There’s No Democracy in Cop City

Residents of Southeastern Atlanta and southeastern DeKalb County haven’t bought into the advertised benefits of Cop City. Last September the Atlanta City Council heard public comments from 1,100 residents, with 70 percent of people calling in to oppose the project.

Cop City has been an undemocratic undertaking from the beginning. Plans were devised without public input and in secret between the city council, the Atlanta Police Foundation, and the various business interests that fund both institutions. Neighboring DeKalb County, where part of the land resides, is unincorporated, and its local government had no say in the matter.

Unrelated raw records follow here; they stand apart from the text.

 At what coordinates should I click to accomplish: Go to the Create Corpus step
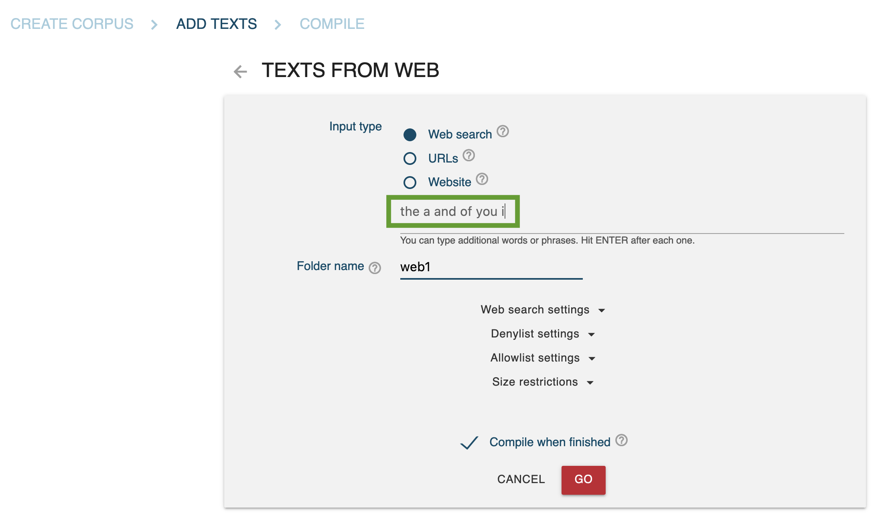[72, 24]

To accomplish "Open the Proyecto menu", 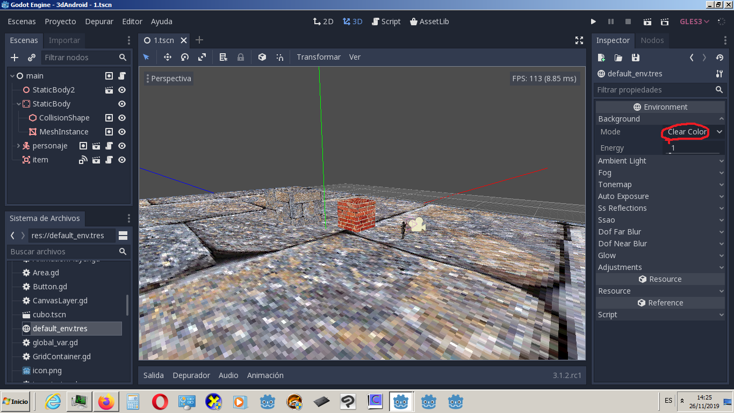I will click(60, 22).
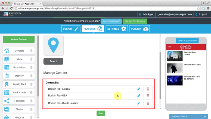
Task: Click the map pin location icon image
Action: pyautogui.click(x=53, y=45)
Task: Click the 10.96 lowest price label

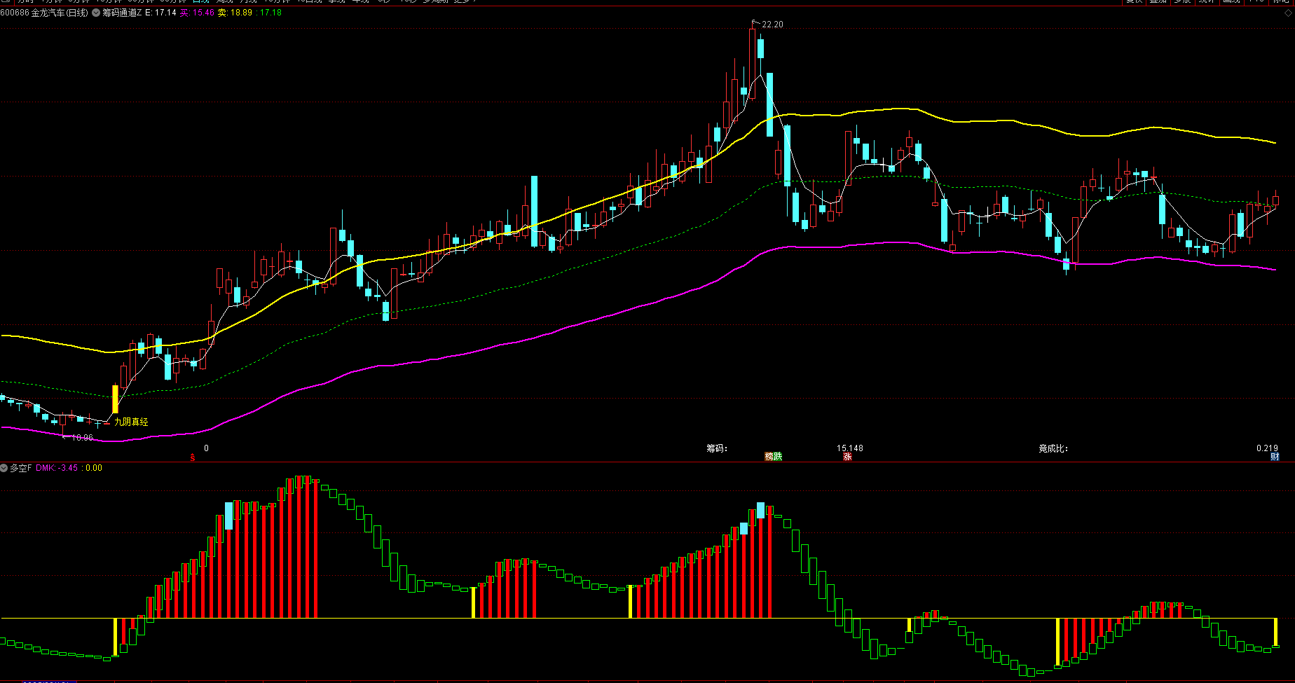Action: (82, 438)
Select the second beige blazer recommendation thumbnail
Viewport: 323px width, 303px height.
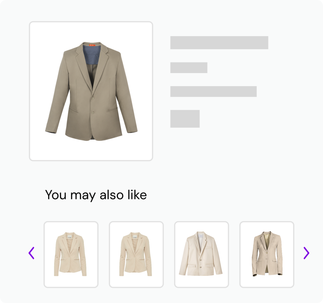point(136,254)
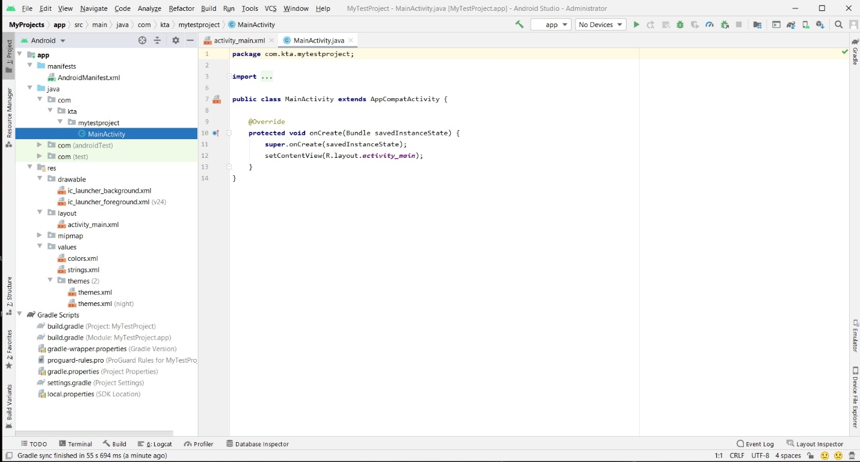This screenshot has height=462, width=860.
Task: Open Project panel gear settings
Action: click(176, 40)
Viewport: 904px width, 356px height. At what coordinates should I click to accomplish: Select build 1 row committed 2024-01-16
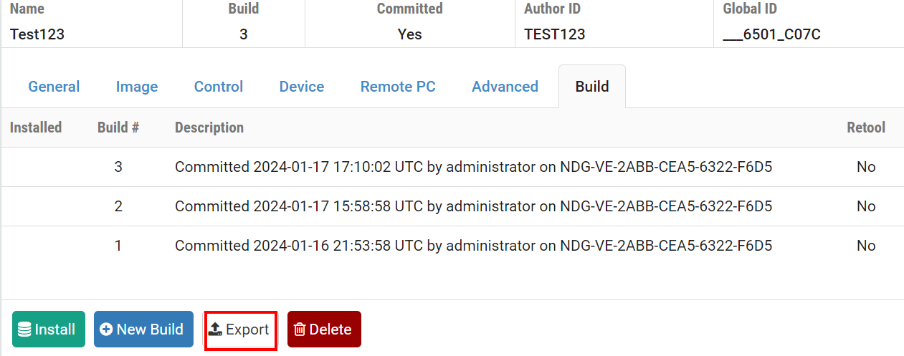[473, 246]
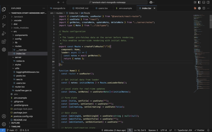Open the Run and Debug view
212x132 pixels.
4,34
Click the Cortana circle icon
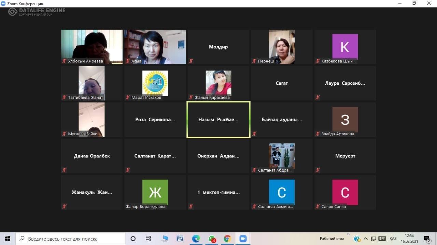The image size is (437, 245). coord(133,239)
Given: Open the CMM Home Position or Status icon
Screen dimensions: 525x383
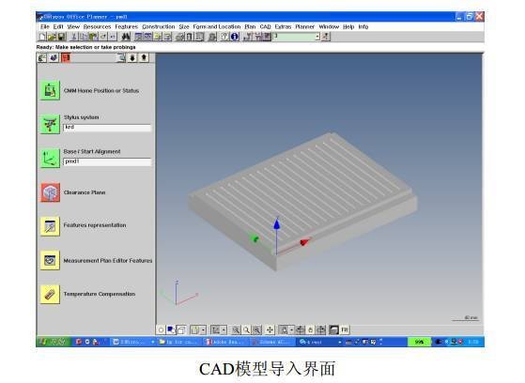Looking at the screenshot, I should point(50,90).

Activists have taken to occupying the forest and physically preventing construction. Several groups have set up camps on both the proposed site for Cop City and another piece of forest recently acquired by the movie production studio Blackhall Studios in a controversial land swap with DeKalb County. These occupations have resulted in violent clashes between police and protesters. Police representatives have dismissed protesters as outside agitators, vowing to “not be deterred by the acts of a few that do not represent our community.”

Frankie Davis, an activist currently camping at the site, told Jacobin that this version of events erases the very real issues residents have with Cop City.

People across the city are angry at these projects. . . . They’re angry these sketchy land deals are getting pushed into the county where the residents don’t really have any representation. They’re angry about the increased danger of flooding and heat events in black neighborhoods in South Atlanta. . . . Given all this justified anger, there’s a lot of popular support for the limited and proportionate practice of self-defense by frontliners. There’s a lot of respect across the city for people who are willing to fight to defend our forest and our shared future.

It’s evident that Cop City is something that is being done to the citizens of Southeast Atlanta, not for them. It also proves hollow the promise of representation politics that Keisha Lance Bottoms went from expressing fear for her four black sons possibly being killed by police to leading a scheme to further militarize law enforcement and increase their numbers. Much like the military and prisons, police also enjoy an industrial complex that has supplied them with military-style weapons and equipment and the implicit idea that whatever violence they choose to inflict upon the people they “serve” is for the greater good.

However, the fact that this project has been so undemocratic represents a shift in the way community members view policing. Residents, local organizations, and environmentalists have joined together in a movement Davis describes as “decentralized, diverse, and popular.” Average working people are letting city officials know what they really need to make their community safer. Hopefully, someone will listen before lasting damage is done.